After All
by Kamchatka
Summary: Three short, related fics. 1)Many,many years after the wars, Hilde reflects on life and loss. POV. Death (but not tragic). 2+H. 2)Duo's last letter to Heero 3) Wufei reflects. All feedback appreciated.
1. After All

_I don't own Gundam Wing, just this teeny tiny scrap of a story. Many, many years after the wars. Hilde POV. There may be a whisper of shounen ai, but it's pretty damn innocent. _

_A couple of people have told me that they can't access the little related fic I posted as Chapter 2. Since I've found some stories with "hidden" chapters as well and solved the "missing link" problem, the link to Chapter 2 (which is not a continuation, but a side fic) is: _ http://www.fanfiction.net/read.php?storyid=854798&chapter=2

_Thank you for the feedback, public and private!_

  
  


After All 

by Kamchatka

  
  


It's snowing again, fat slow flakes against the purple sky. I can't help but watch. The weather of Earth still captivates me, even though I have called this ancient cottage home for many, many more years than I lived in the L2 colonies where I was born. The climate is constant there, its minor fluctuations planned and announced days in advance. Only here can a flutter of snowflakes catch me by surprise.
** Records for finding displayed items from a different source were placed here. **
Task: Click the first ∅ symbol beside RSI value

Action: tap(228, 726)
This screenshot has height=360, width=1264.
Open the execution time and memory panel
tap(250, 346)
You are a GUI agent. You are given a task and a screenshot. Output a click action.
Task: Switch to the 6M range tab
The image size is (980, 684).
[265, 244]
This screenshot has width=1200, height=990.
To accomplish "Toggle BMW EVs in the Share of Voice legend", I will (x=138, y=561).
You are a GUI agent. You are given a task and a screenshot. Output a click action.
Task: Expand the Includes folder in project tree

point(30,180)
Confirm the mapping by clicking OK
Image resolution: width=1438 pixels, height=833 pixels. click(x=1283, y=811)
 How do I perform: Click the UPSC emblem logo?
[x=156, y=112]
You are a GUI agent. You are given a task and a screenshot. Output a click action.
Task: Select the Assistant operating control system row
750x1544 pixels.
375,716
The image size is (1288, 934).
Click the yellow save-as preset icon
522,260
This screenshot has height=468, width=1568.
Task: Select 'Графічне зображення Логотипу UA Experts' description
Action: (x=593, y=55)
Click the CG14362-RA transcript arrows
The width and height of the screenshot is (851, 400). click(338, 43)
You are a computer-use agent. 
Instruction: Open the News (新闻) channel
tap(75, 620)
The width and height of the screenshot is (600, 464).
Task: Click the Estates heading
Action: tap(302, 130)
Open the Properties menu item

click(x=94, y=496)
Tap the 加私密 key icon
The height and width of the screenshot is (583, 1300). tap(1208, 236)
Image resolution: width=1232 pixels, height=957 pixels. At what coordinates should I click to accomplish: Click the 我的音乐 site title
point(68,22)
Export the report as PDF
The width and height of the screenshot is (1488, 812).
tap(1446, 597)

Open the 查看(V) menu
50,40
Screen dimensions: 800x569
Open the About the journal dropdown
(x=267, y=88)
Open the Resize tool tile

Their mesmerizing dance weights my eyelids and I nestle deeper into the comforter. Such a silly name for a blanket, comforter. Especially now. 

My best comfort, my true comfort, lies in a simple pine coffin below stairs. For the first time in more than 70 years, I am sitting in a bed that is mine alone. It's cold and it's empty. Dear God, how will I ever sleep without him here? 

Why doesn't my heart stop as well?

But I know the answer to that question. I must endure, if only for a while. There are promises I must keep, hands I must hold, tears I must dry, children and grandchildren and great-grandchildren I must comfort. And I must allow them to comfort me. 

It is for their sakes, not for mine. I am sad. I ache. I am lonely. But I cannot let myself stay miserable. My life has been too full and too happy for me to turn it sour at the end. He taught me to believe in forever. I know that soon we will be together again, and this time there will be no parting. Soon. Everything comes soon when you're my age. 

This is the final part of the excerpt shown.